Preferably, the reactive compartment where hydrogen circulates, herein the first compartment V132, is delimited by a compartment frame comprising two sealing frames 432 arranged on both sides of a transfer frame 330 along the axis of stacking A50, each of the sealing frames 432 sealing a peripheral gap I220 associated with the two walls 201 delimiting the reactive compartment. Each sealing frame is attached to the transfer frame by an adhesive film 440. The compartment frame thereby formed is associated with two layers of adhesives 240 arranged on both sides of the compartment frame along the axis of stacking A50. Each of the two layers of adhesives 240 is thus interposed in-between, on the one hand, a sealing frame 432, and, on the other hand, the wall 102 and the wall frame 220 associated with the wall.

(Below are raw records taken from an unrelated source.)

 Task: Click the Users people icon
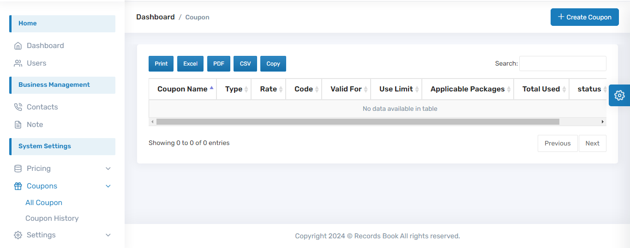click(18, 63)
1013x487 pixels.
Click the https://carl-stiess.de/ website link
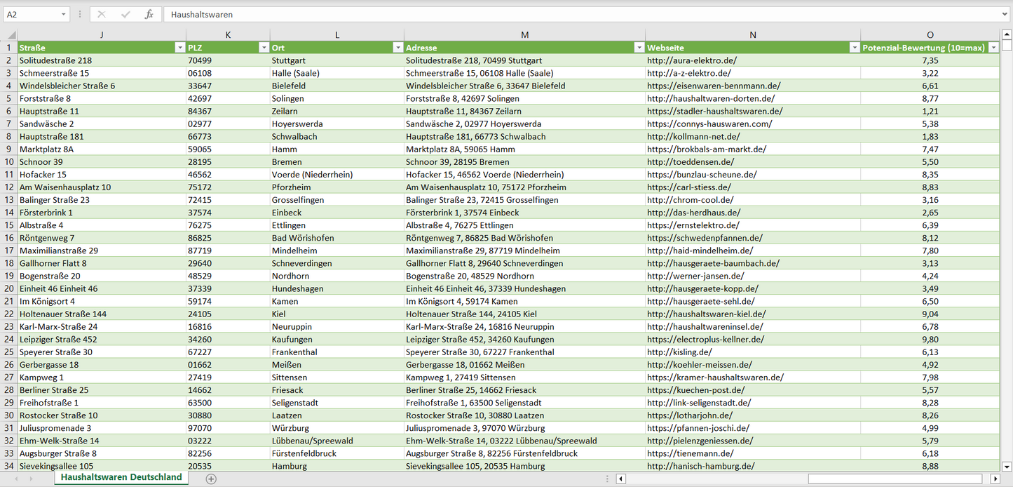(x=688, y=187)
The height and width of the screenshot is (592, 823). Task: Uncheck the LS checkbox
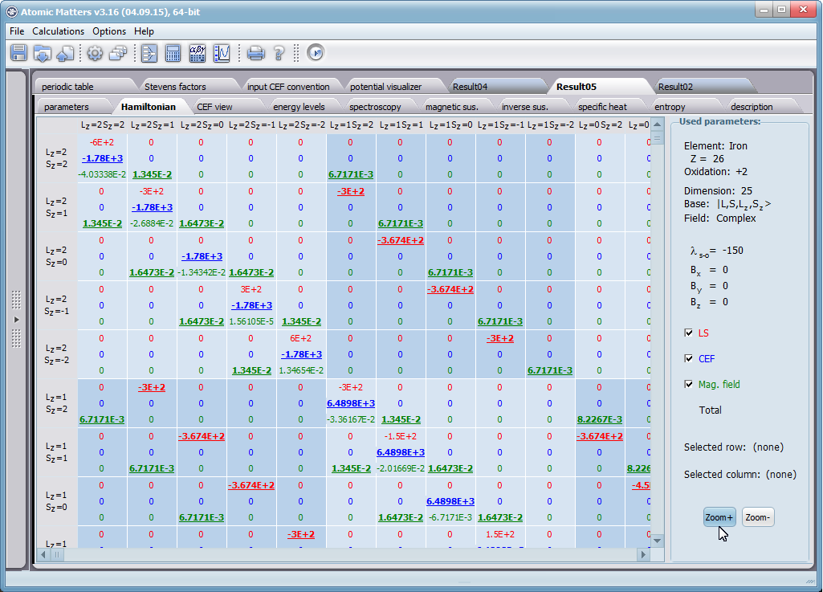688,333
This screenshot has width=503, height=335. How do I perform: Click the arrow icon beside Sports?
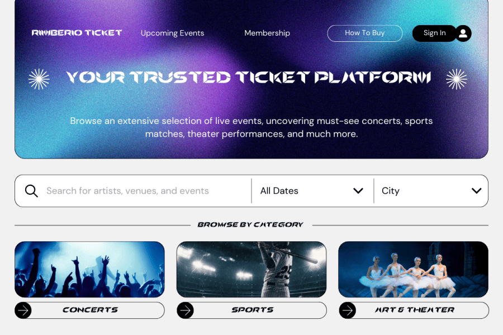pos(185,310)
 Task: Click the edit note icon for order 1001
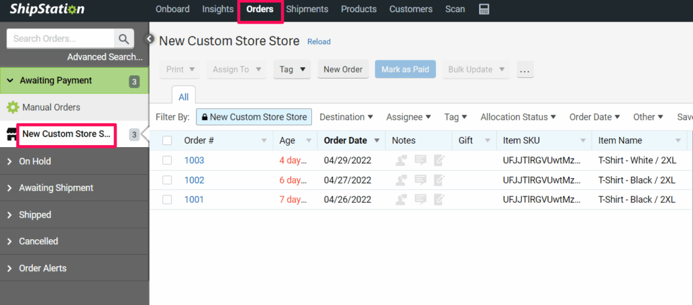pyautogui.click(x=439, y=199)
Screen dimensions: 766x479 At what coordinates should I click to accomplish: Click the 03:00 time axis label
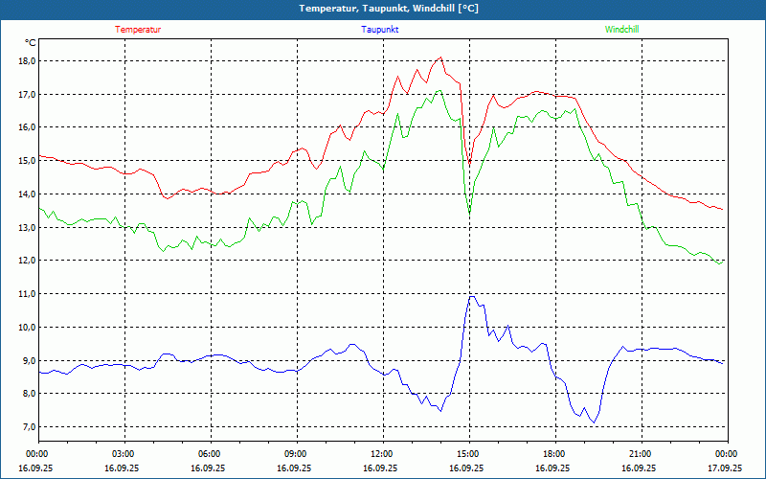click(124, 454)
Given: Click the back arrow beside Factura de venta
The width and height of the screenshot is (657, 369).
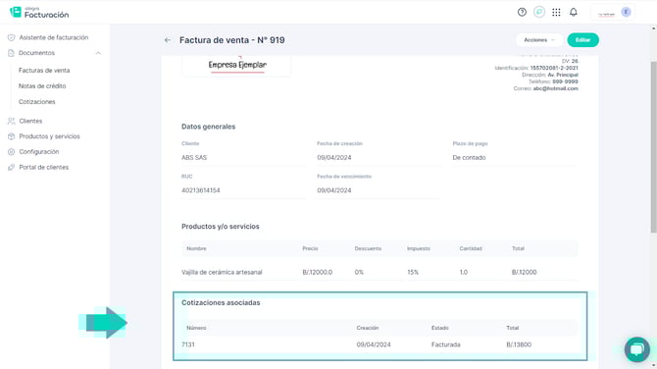Looking at the screenshot, I should coord(167,40).
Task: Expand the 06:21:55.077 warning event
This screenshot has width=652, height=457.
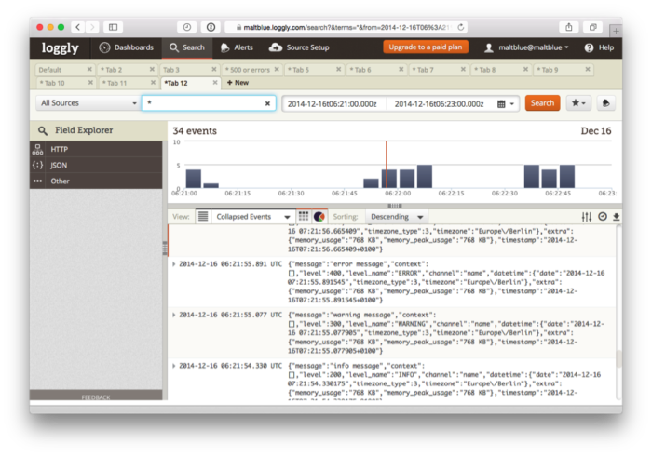Action: pyautogui.click(x=174, y=315)
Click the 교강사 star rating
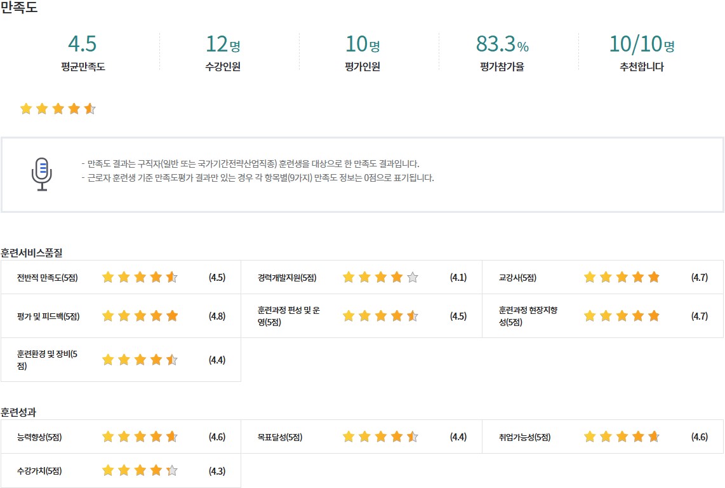Screen dimensions: 725x488 pyautogui.click(x=622, y=277)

Preferably, each sealing frame 432 and the associated layer of adhesive 240 are made by cutting from a single-sided adhesive sheet.
Preferably, each transfer frame 330 and the two associated adhesive films 440 are made by cutting from a double-sided adhesive sheet.
The irrigation spacer 600 of the first type is now described using
The irrigation spacer 600, also simply called “spacer 600”, has an overall rectangular shape, with two large opposite sides and two small opposite sides, and flat, which extends orthogonally to a height axis A600. When the spacer 600 is received in the corresponding compartment V100, the height axis A600 is parallel to the axis of stacking A50. The large sides extend parallel to a longitudinal axis X600 of the spacer 600, whereas the small sides extend parallel to a transverse axis Y600 of the spacer 600. The longitudinal axis X600, the transverse axis Y600, and the height axis A600 form together an orthogonal reference frame.
The spacer 600 comprises two distribution plates 602, including a first plate 602A and a second plate 602B. The distribution plates 602 each comprise two opposite faces, including a first face 604 and a second face 605.
The two plates 602 are stacked flat on top of each other along the height axis A600 which is orthogonal to a median plane P600 of the irrigation spacer 600. When the spacer 600 is received in the compartment V100, the median plane P600 of the irrigation spacer 600 is thus orthogonal to the axis of stacking A50, or parallel to the median plane P50 of the corresponding single cell 100.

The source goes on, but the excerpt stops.